Screenshot grounding data
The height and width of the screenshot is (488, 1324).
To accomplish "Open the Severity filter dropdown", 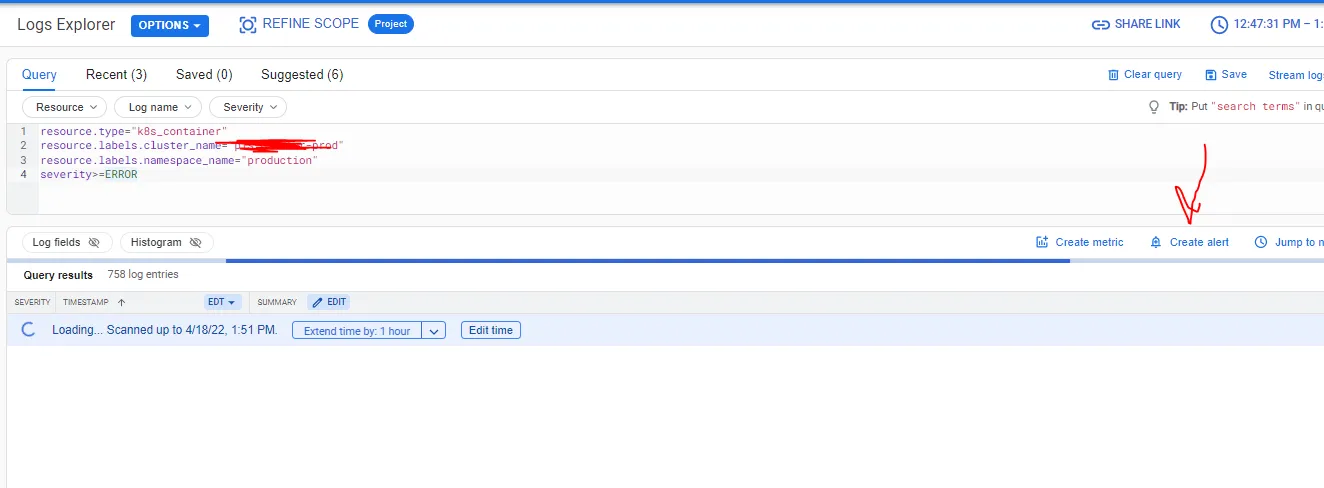I will click(248, 107).
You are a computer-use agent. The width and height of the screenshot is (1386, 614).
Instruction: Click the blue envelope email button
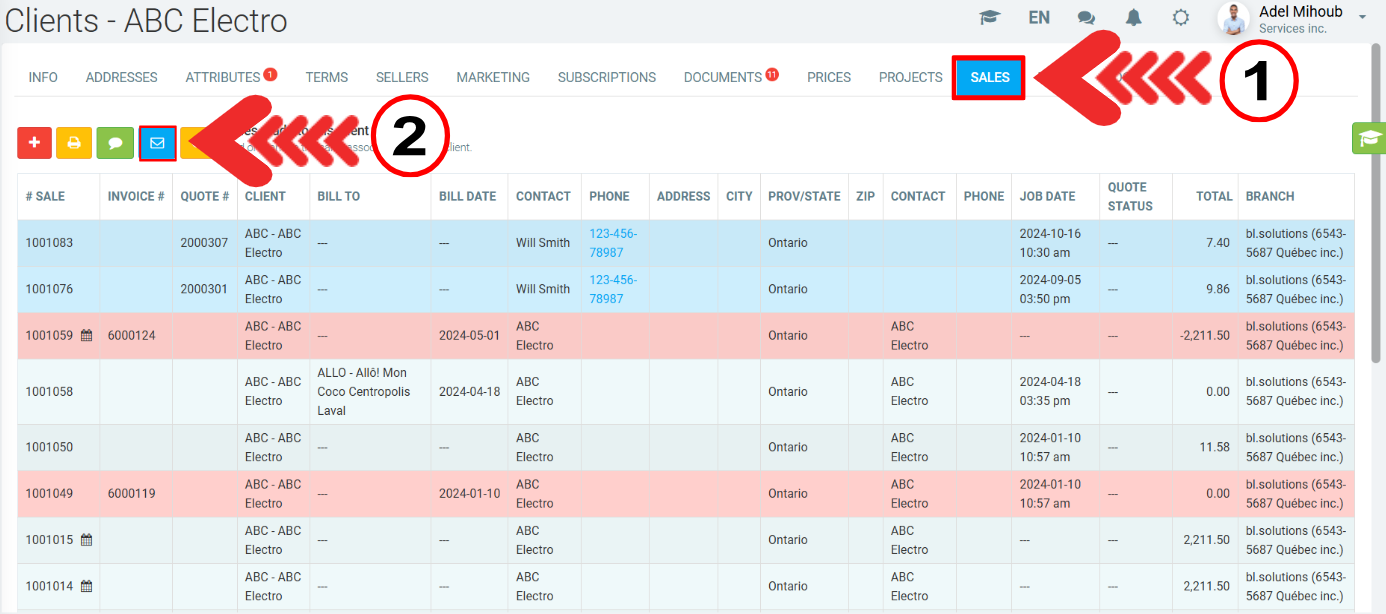(x=157, y=143)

◆ ASSIGNMENT: All lines from the one containing "You are a computer-use" through the end of the data are to be written out exactly, with nothing added; skip the pictures.

◆ EXERCISE SOLUTION:
You are a computer-use agent. The width and height of the screenshot is (1386, 614).
Instruction: Click the blue envelope email button
(x=157, y=143)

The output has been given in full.